— About this exercise —
Your copy should begin at the line containing "The image size is (600, 541)." and end at the last line of the records; transcribe those lines exactly and leave out every picture.

*** Opening of Records provided ***

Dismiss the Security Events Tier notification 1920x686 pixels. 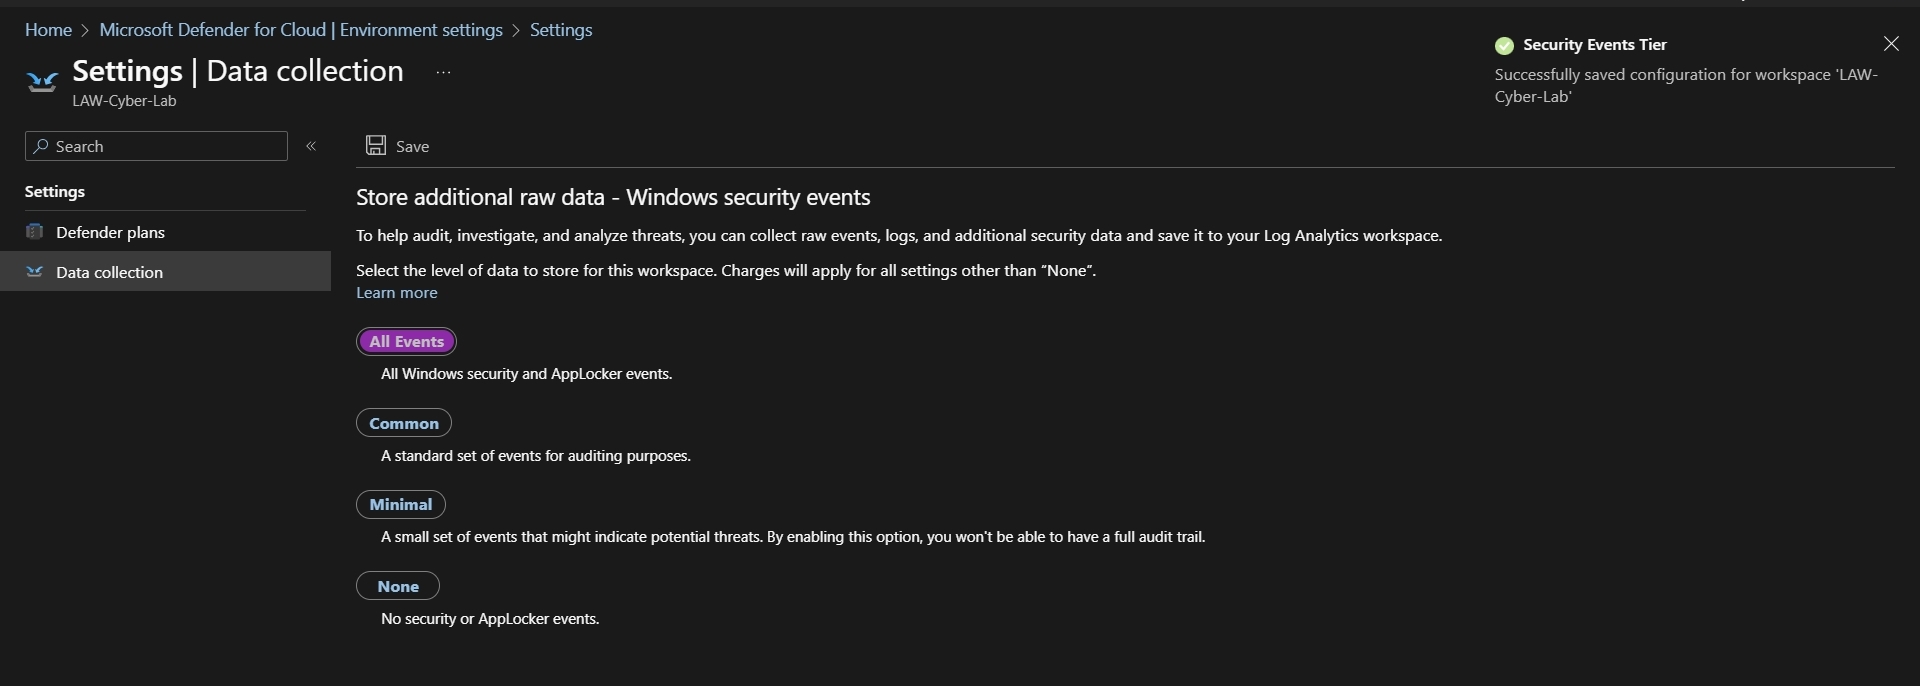tap(1891, 44)
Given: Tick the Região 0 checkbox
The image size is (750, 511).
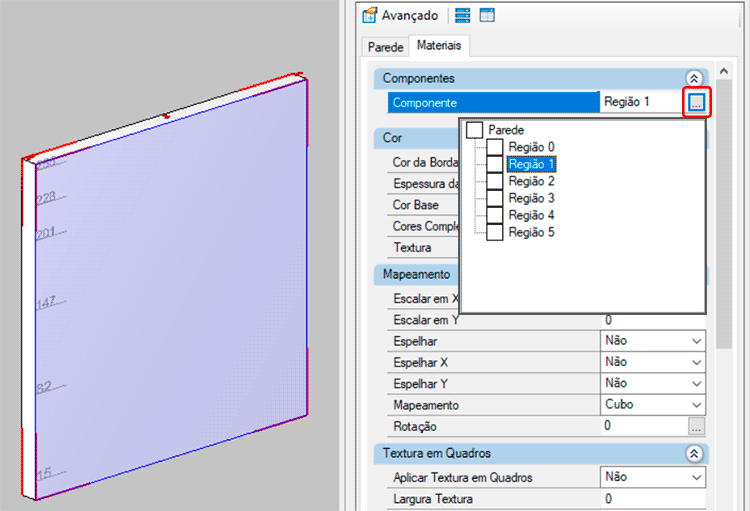Looking at the screenshot, I should pyautogui.click(x=495, y=147).
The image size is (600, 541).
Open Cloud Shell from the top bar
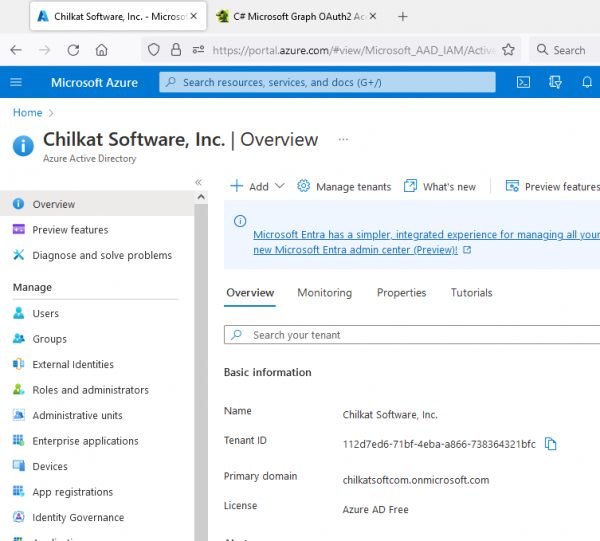[523, 82]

*** Close of Records provided ***

— Task output —
The image size is (600, 541).
Open Cloud Shell from the top bar
[523, 82]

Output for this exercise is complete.